General Motors Corp. says its six-year-old strategy of grouping its Buick, Pontiac and GMC brands into one distribution channel is working.
The 1,600 dealers currently aligned with the three-brand channel account for approximately 80% of the sales from the trio of GM nameplates.
“This is a great channel, with three strong differentiating brands and a strong dealer body,” says Susan Docherty, a GM vice president. “The B-P-G channel has some good momentum, and we plan to build on that.”
Getting the dealers aligned into one channel has been one of GM's top priorities for the last three or four years. It is continuing “because this makes good business sense,” she says at the opening of a “green” dealership. (See story on page 24.)
Although a significant consumer shift from trucks to cars and crossovers is a new reality, “General Motors and Buick-Pontiac-GMC have performed well in several growing segments,” she says.
With consumers migrating from fullsize trucks and SUVs to cars and cross/utility vehicles, GM is shifting production capacity to meet demand.

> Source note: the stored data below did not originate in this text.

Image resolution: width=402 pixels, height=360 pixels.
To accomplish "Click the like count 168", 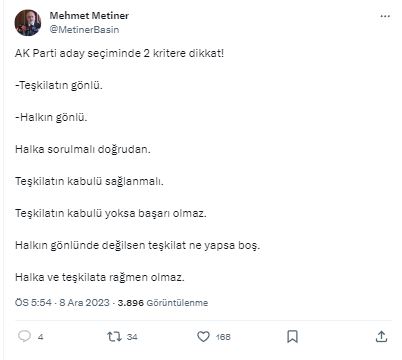I will [223, 337].
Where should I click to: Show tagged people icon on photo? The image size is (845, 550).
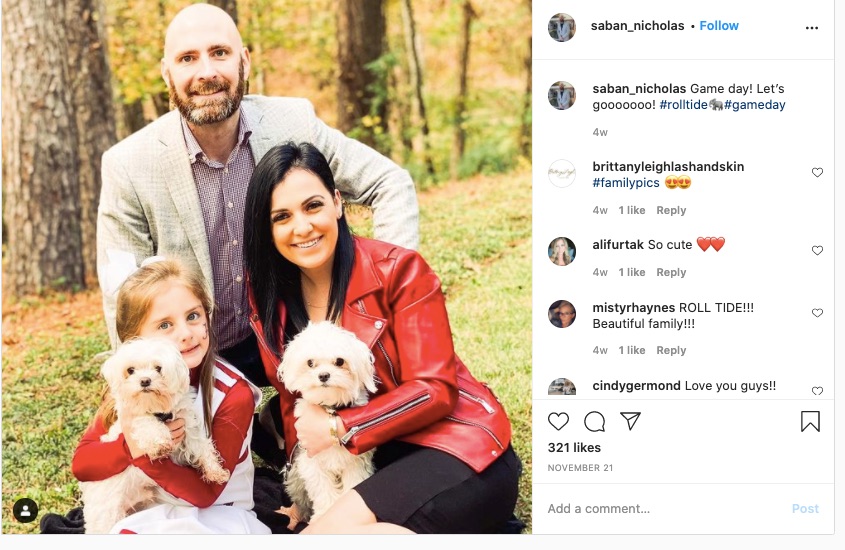(25, 510)

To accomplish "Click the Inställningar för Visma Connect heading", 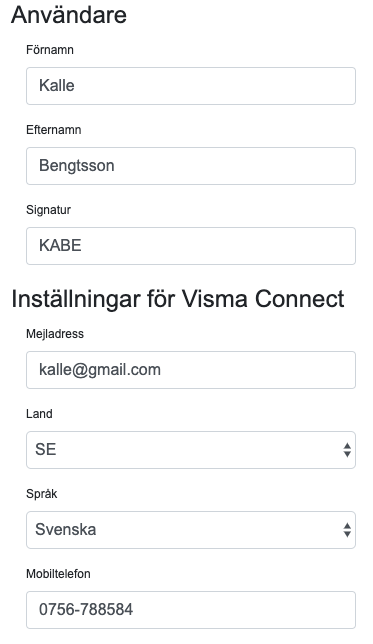I will click(x=178, y=299).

“We've increased our (GMC) Acadia production by over 3,400 units and (Buick) Enclave by over 7,000 units for the remainder of the calendar year,” Docherty says of two CUV models.
Buick products are much more purposeful in design and “needs fulfillment,” she says. “Our portfolio strategy for Buick will be fewer models that achieve higher sales per model.”
With the help of the Pontiac and GMC brands, the B-P-G channel allows the auto maker to optimize each brand by developing distinct and complementary vehicles that reduce overlap.